Immunogenic polysaccharide-protein conjugates
US4356170A · kind A · utility
Assignee
Inventors
Key dates
| Filing date | May 27, 1981 |
| Grant date | Oct 26, 1982 |
| Priority date | — |
| Expiry date | May 27, 2001 |
Classification
- Technology area (CPC Y)Emerging Cross-Sectional Technologies
- CPC primaryY10S530/825
- WIPO fieldPharmaceuticals
- WIPO sectorChemistry
Abstract
Antigenic polysaccharides are modified to generate a terminally-located aldehyde group by controlled oxidation of vicinal hydroxyl groups, e.g. of unlinked terminal non-reducing sialic acid residues.
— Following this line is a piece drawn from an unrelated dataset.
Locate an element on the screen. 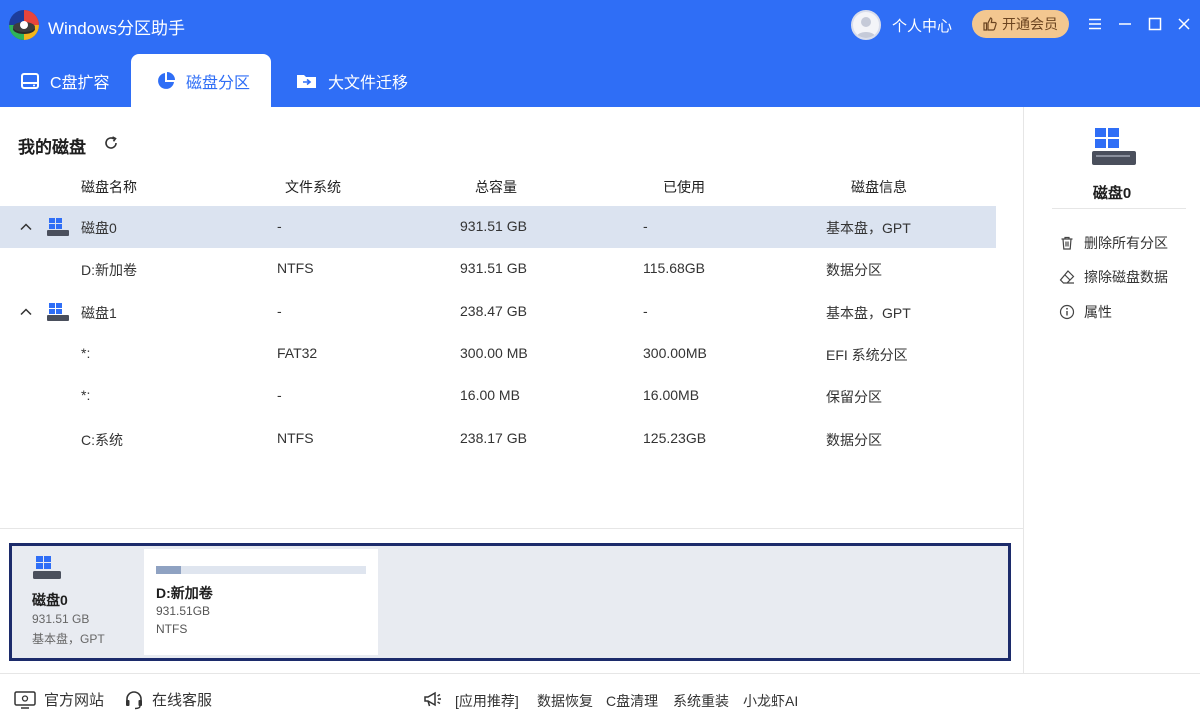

In some cases where there is a reducing end group, e.g. of the type N-acetylmannosamine residue, it can be made into the most susceptible site for oxidation by initially reducing it to its open chain hydroxyl form, e.g. N-acetylmannosaminitol. The vicinal hydroxyl oxidation is controlled to yield a reactive aldehyde group which is then covalently linked to a free amino group of a selected protein by reductive amination. The resulting polysaccharide-protein conjugates are soluble and have been found to have enhanced antigenicity compared to the polysaccharide alone. This terminal aldehyde:free amine group reductive amination can be applied to various polysaccharide antigens and various well-tolerated proteins, preferably protein immunogens. For example, meningococcal group A, B and C polysaccharides have been linked to tetanus toxoid to give soluble conjugates which have been found to have advantageous immunogenic properties.